[Opening Extract to read section]

Fractional-reserve banking is the system of banking operating in almost all countries worldwide, under which banks that take deposits from the public are required to hold a proportion of their deposit liabilities in liquid assets as a reserve, and are at liberty to lend the remainder to borrowers. Bank reserves are held as cash in the bank or as balances in the bank's account at the central bank. The country's central bank determines the minimum amount that banks must hold in liquid assets, called the "reserve requirement" or "reserve ratio". Most commercial banks hold more than this minimum amount as excess reserves.

Bank deposits are usually of a relatively short-term duration, and may be "at call", while loans made by banks tend to be longer-term, resulting in a risk that customers may at any time collectively wish to withdraw cash out of their accounts in excess of the bank reserves. The reserves only provide liquidity to cover withdrawals within the normal pattern. Banks and the central bank expect that in normal circumstances only a proportion of deposits will be withdrawn at the same time, and that reserves will be sufficient to meet the demand for cash. However, banks may find themselves in a shortfall situation when depositors wish to withdraw more funds than the reserves held by the bank. In that event, the bank experiencing the liquidity shortfall may borrow short-term funds in the interbank lending market from banks with a surplus. In exceptional situations, such as during an unexpected bank run, the central bank may provide funds to cover the short-term shortfall as lender of last resort.

Because banks hold in reserve less than the amount of their deposit liabilities, and because the deposit liabilities are considered money in their own right (see commercial bank money), fractional-reserve banking permits the money supply to grow beyond the amount of the underlying base money originally created by the central bank. In most countries, the central bank (or other monetary policy authority) regulates bank-credit creation, imposing reserve requirements and capital adequacy ratios. This helps ensure that banks remain solvent and have enough funds to meet demand for withdrawals, and can be used to influence the process of money creation in the banking system. However, rather than directly controlling the money supply, central banks usually pursue an interest-rate target to control bank issuance of credit and the rate of inflation.

[Closing Extract to read section]

## Task instructions
Reproduce the passage on fractional-reserve banking word for word, starting at "Fractional-reserve banking is" and ending at "as excess reserves.".

[Opening Dataset section section]

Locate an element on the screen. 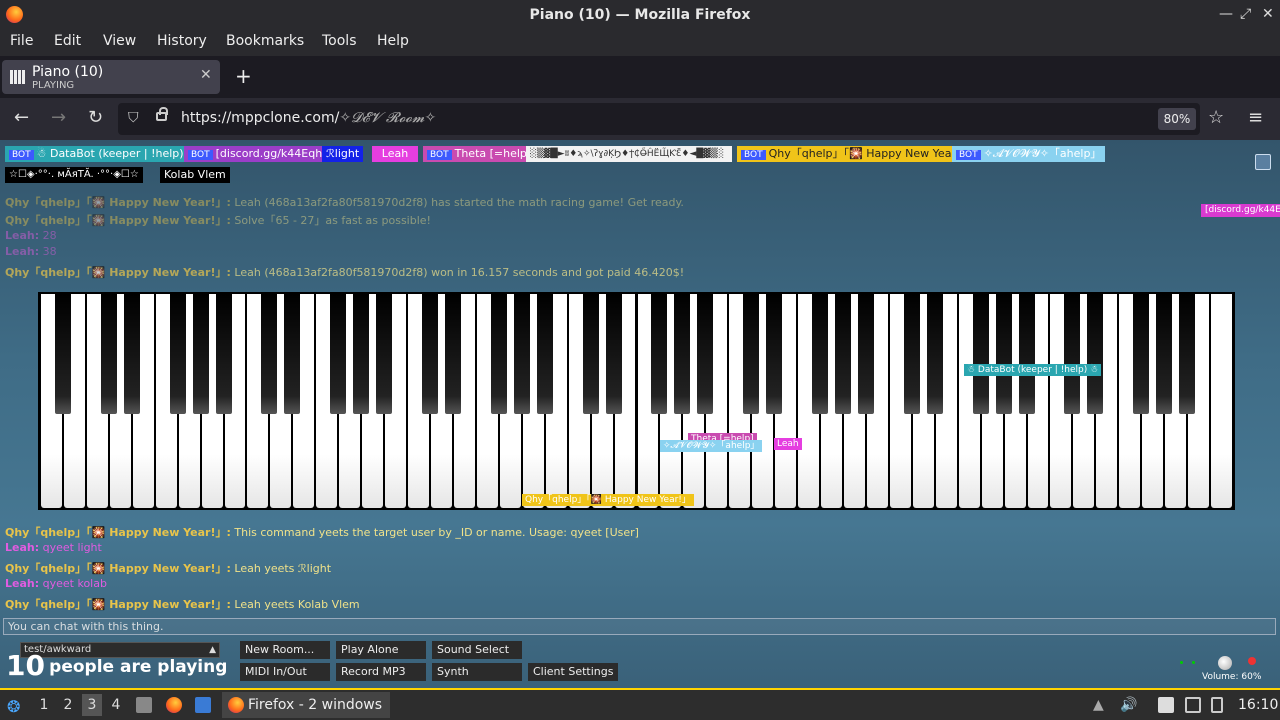 Image resolution: width=1280 pixels, height=720 pixels. menu-history: History is located at coordinates (182, 41).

[Closing Dataset section section]

## Task output
Fractional-reserve banking is the system of banking operating in almost all countries worldwide, under which banks that take deposits from the public are required to hold a proportion of their deposit liabilities in liquid assets as a reserve, and are at liberty to lend the remainder to borrowers. Bank reserves are held as cash in the bank or as balances in the bank's account at the central bank. The country's central bank determines the minimum amount that banks must hold in liquid assets, called the "reserve requirement" or "reserve ratio". Most commercial banks hold more than this minimum amount as excess reserves.